Filmvortrag beim Stammtisch des Heimatvereins
Natur in ihrer Vielfalt zeigen und bewahren helfen

Senden -

Der Stammtisch des Heimatvereins Senden wartete mit zwei interessanten Programmpunkten auf: ein Filmvortrag und Live-Musik.

Freitag, 12.10.2018, 18:57 Uhr
Veröffentlicht: Donnerstag, 11.10.2018, 15:58 Uhr
Zuletzt bearbeitet: Freitag, 12.10.2018, 18:57 Uhr
Stammtisch mit Programm: Musikalische Darbietungen und der Vortrag des Naturfilmers Michael Siepmann bereicherten das gesellige Treffen bei Niemeyer.
Stammtisch mit Programm: Musikalische Darbietungen und der Vortrag des Naturfilmers Michael Siepmann bereicherten das gesellige Treffen bei Niemeyer. Foto: Heimatverein

Naturbeobachtungen an Quelle und Bach: An einem der wärmsten Oktobertage, seit Beginn der Wetteraufzeichnungen, und in Zeiten heftiger Diskussionen über Klimawandel und CO-Ausstoß,lauschten viele Heimatfreunde gebannt den Worten des Naturfilmers Michael Siepmann aus Iserlohn.
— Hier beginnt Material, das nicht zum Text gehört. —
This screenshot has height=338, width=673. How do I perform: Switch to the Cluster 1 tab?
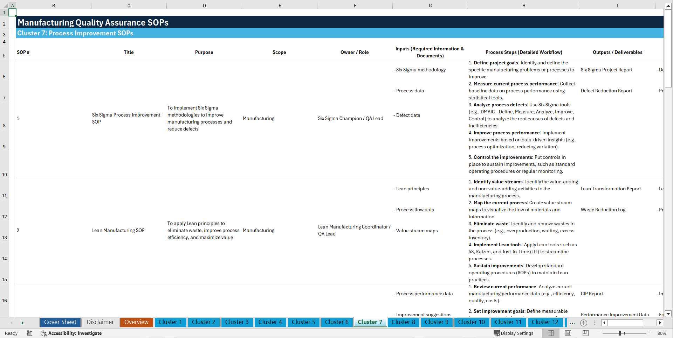pos(170,322)
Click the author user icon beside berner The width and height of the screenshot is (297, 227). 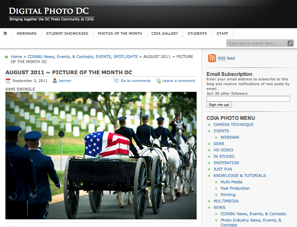(55, 81)
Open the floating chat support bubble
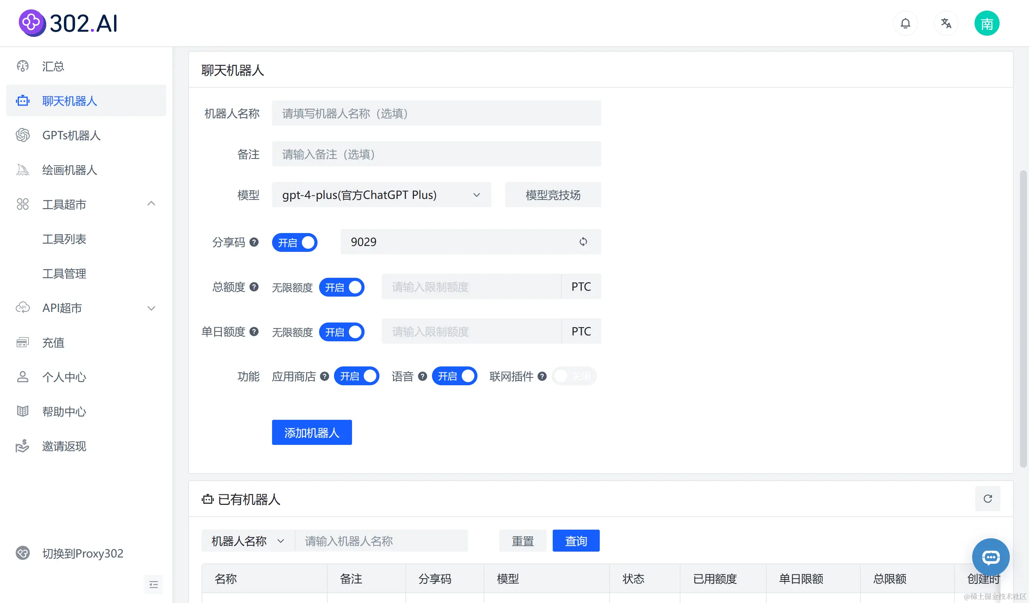Screen dimensions: 1029x603 990,556
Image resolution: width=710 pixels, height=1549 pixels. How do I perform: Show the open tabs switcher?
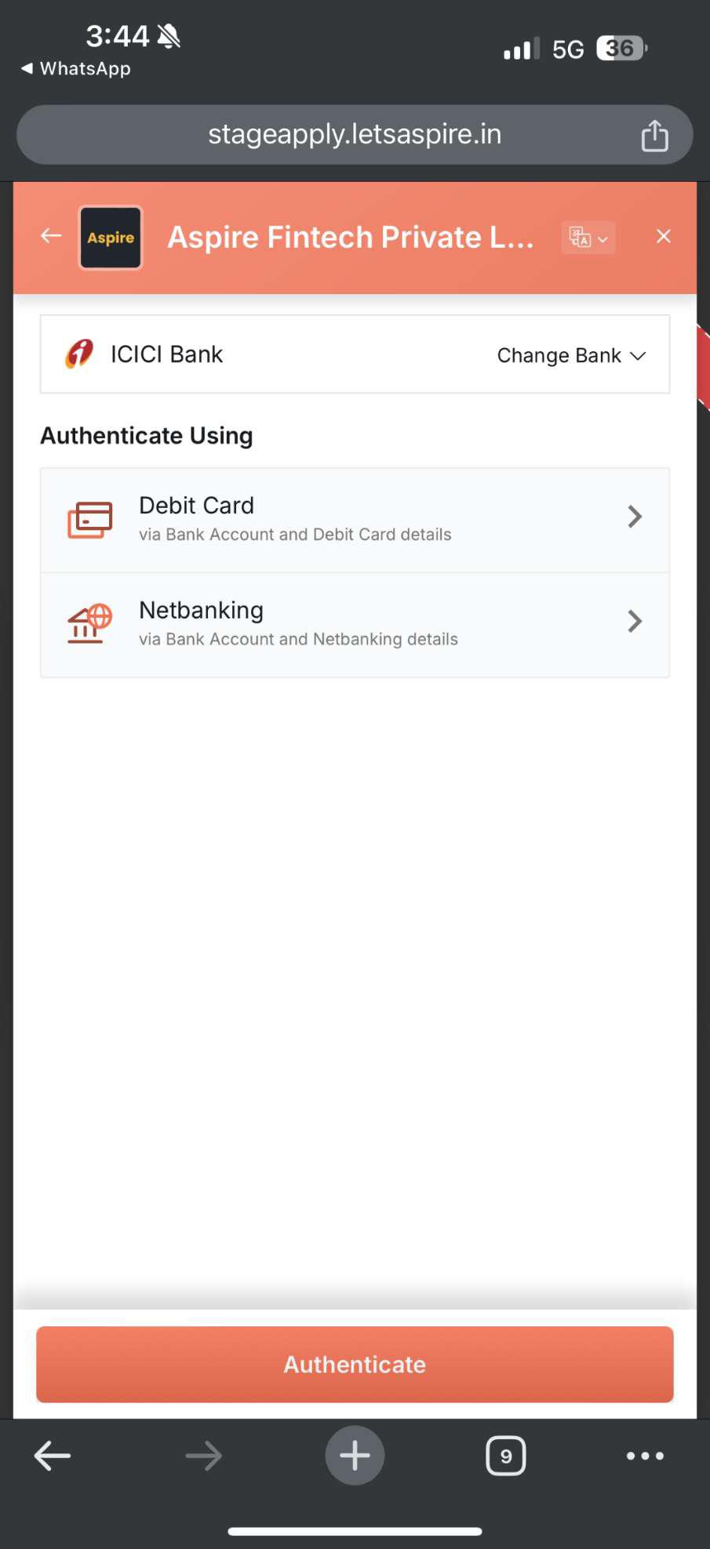pos(506,1456)

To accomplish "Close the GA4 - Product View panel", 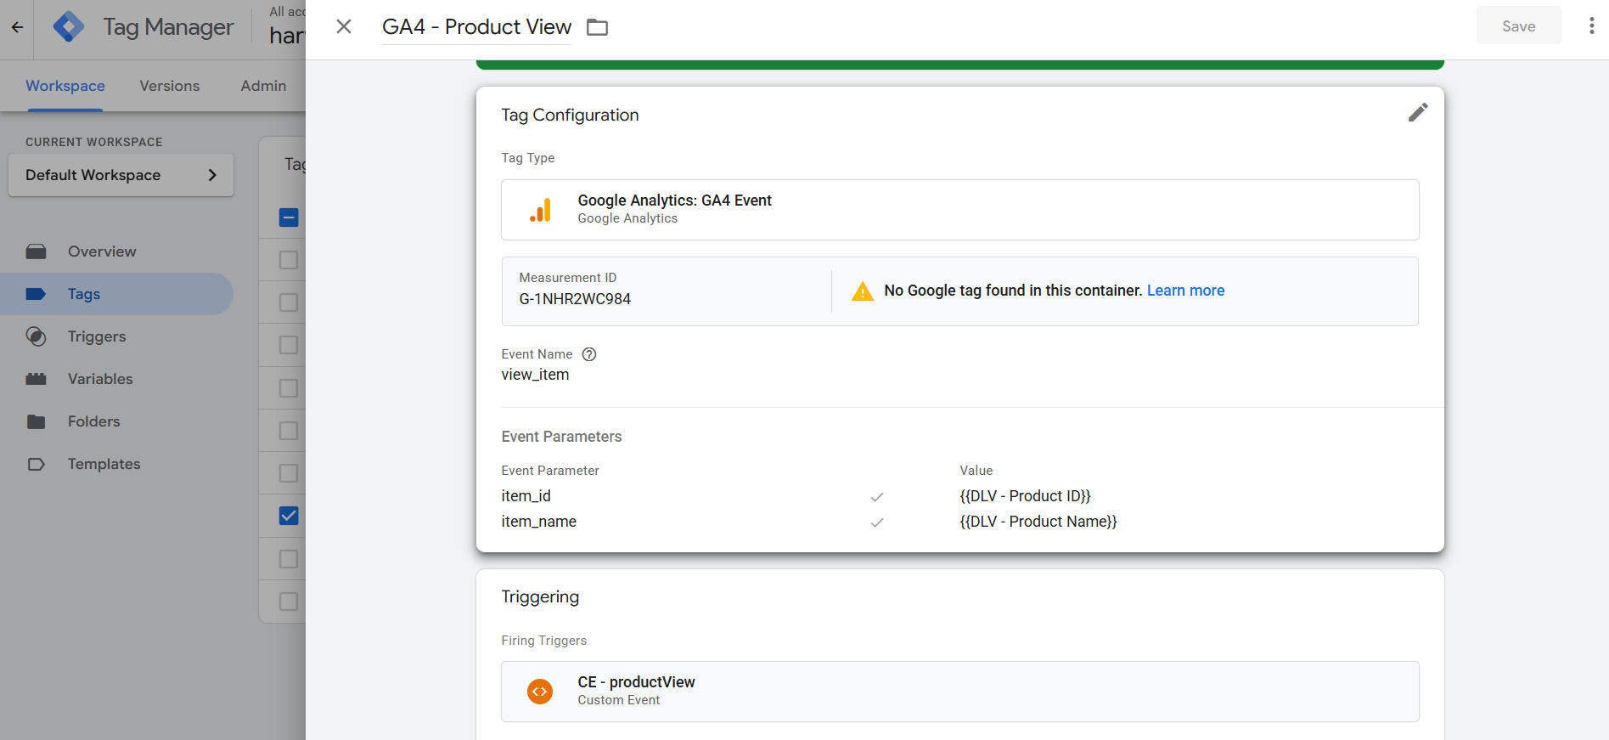I will 344,26.
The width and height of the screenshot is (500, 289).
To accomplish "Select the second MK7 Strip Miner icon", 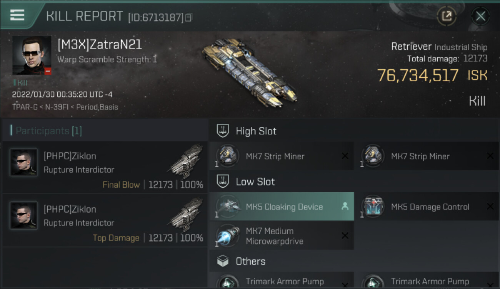I will [373, 156].
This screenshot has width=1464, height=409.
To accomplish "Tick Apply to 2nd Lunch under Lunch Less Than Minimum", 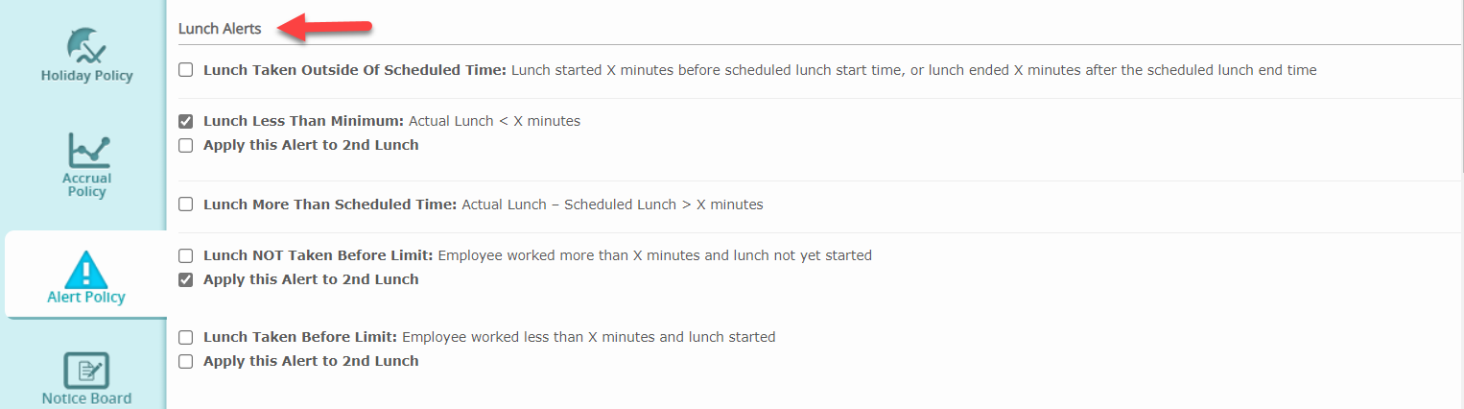I will coord(186,146).
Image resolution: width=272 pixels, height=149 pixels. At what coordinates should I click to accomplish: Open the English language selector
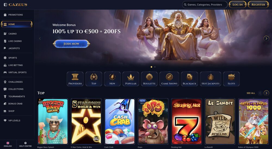pyautogui.click(x=8, y=144)
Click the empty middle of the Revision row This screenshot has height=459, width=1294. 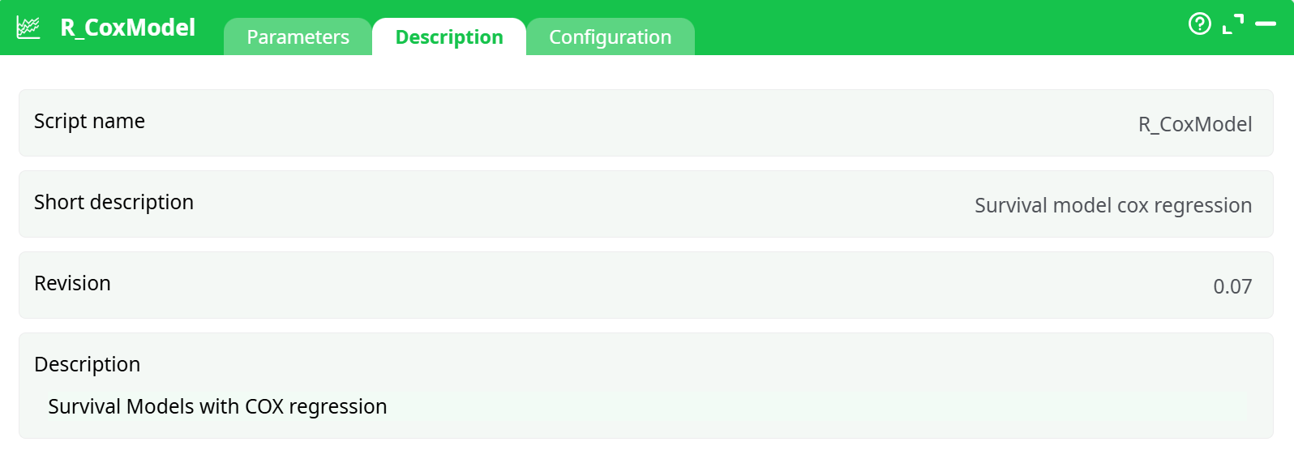pos(641,285)
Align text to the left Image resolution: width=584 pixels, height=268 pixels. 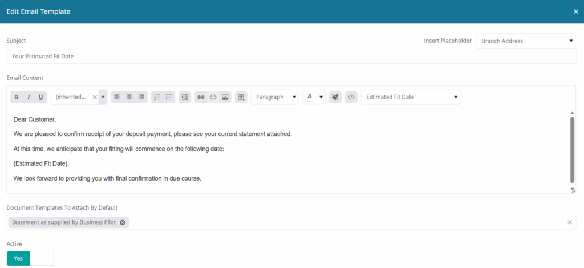point(117,97)
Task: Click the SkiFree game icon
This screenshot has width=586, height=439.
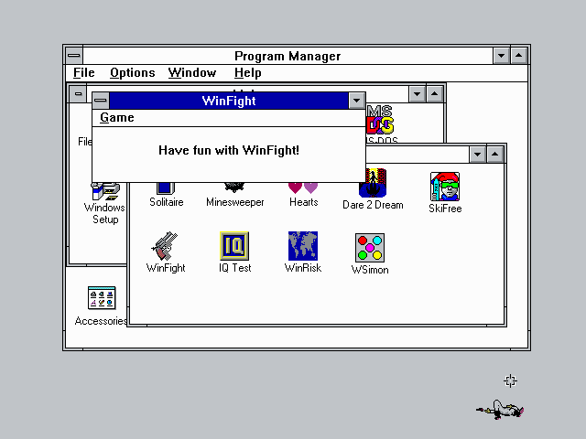Action: point(445,187)
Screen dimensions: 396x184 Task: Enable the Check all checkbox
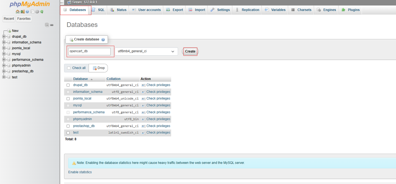[69, 68]
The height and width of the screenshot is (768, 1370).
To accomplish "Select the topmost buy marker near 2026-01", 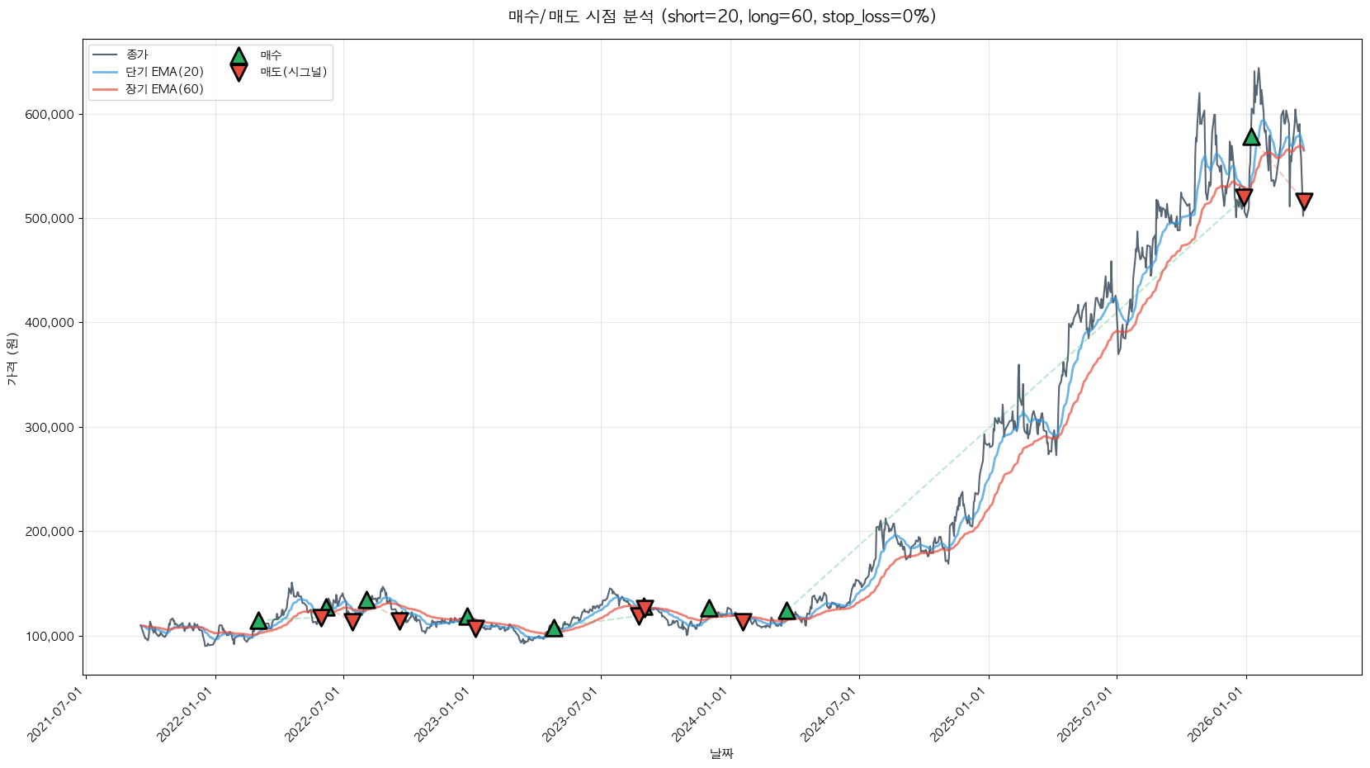I will point(1251,136).
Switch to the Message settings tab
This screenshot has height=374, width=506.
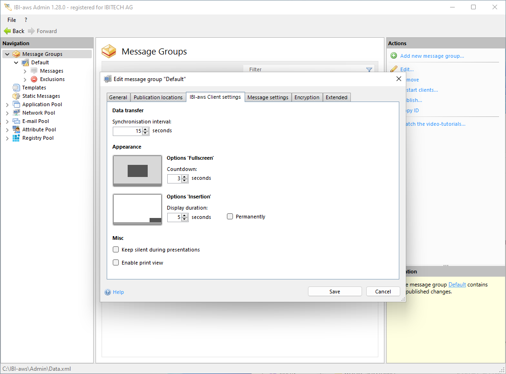click(x=268, y=97)
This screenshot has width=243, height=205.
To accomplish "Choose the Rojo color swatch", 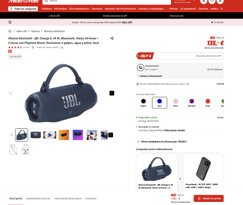I will coord(208,103).
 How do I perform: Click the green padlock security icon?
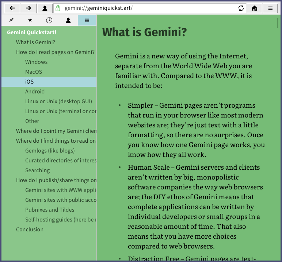pyautogui.click(x=58, y=8)
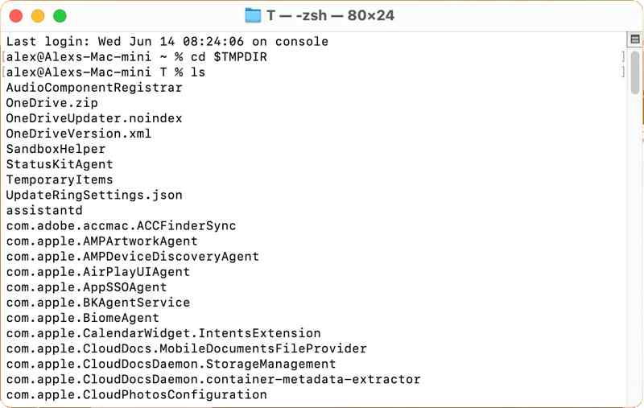Click the folder proxy icon in title bar

(253, 15)
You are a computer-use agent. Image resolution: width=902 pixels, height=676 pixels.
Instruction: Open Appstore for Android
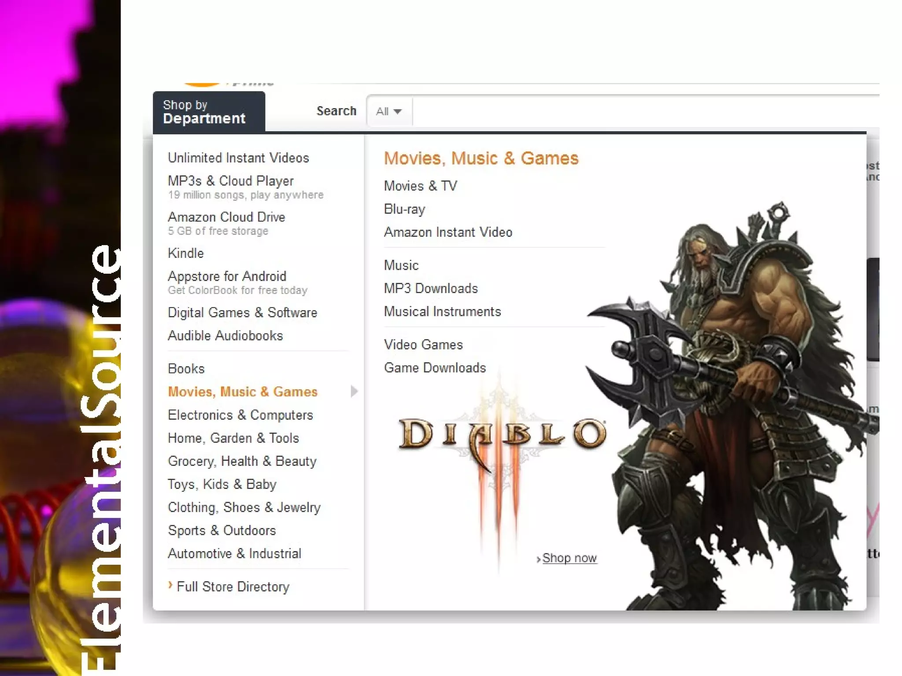click(227, 276)
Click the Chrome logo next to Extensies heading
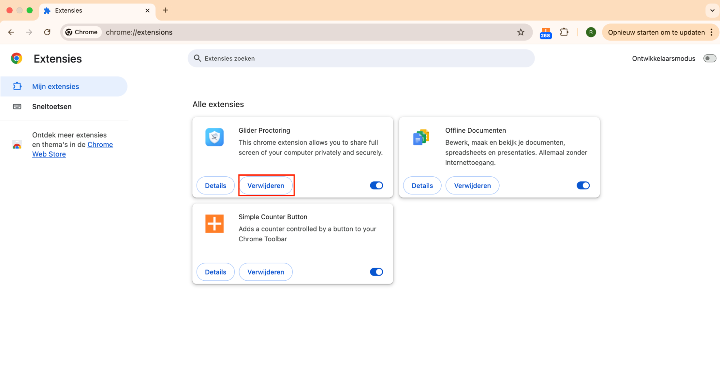Screen dimensions: 720x377 tap(16, 58)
Ehe er in die fantastische Wasserwelt eines Quelltopfes, dem Beginn eines sauerländischen Baches eintauchte (schließlich ist der Referent auch Unterwasserfilmer) richtete Siepmann mahnende Worte an die Zuhörer, die Schöpfung in ihrer Vielfalt zu erhalten.

Was die staunenden Zuschauer nun auf der Leinwand erleben konnten, waren ergreifende und noch nie gesehene Bilder in der Randzone Unter- und Überwasser, und am Ufer einer solchen Quelle. Siepmann zeigte Bilder, die ihm, ob im Winter oder Sommer, während stundenlanger Tauchgänge im Grenzbereich des Quelltopfes gelungen sind.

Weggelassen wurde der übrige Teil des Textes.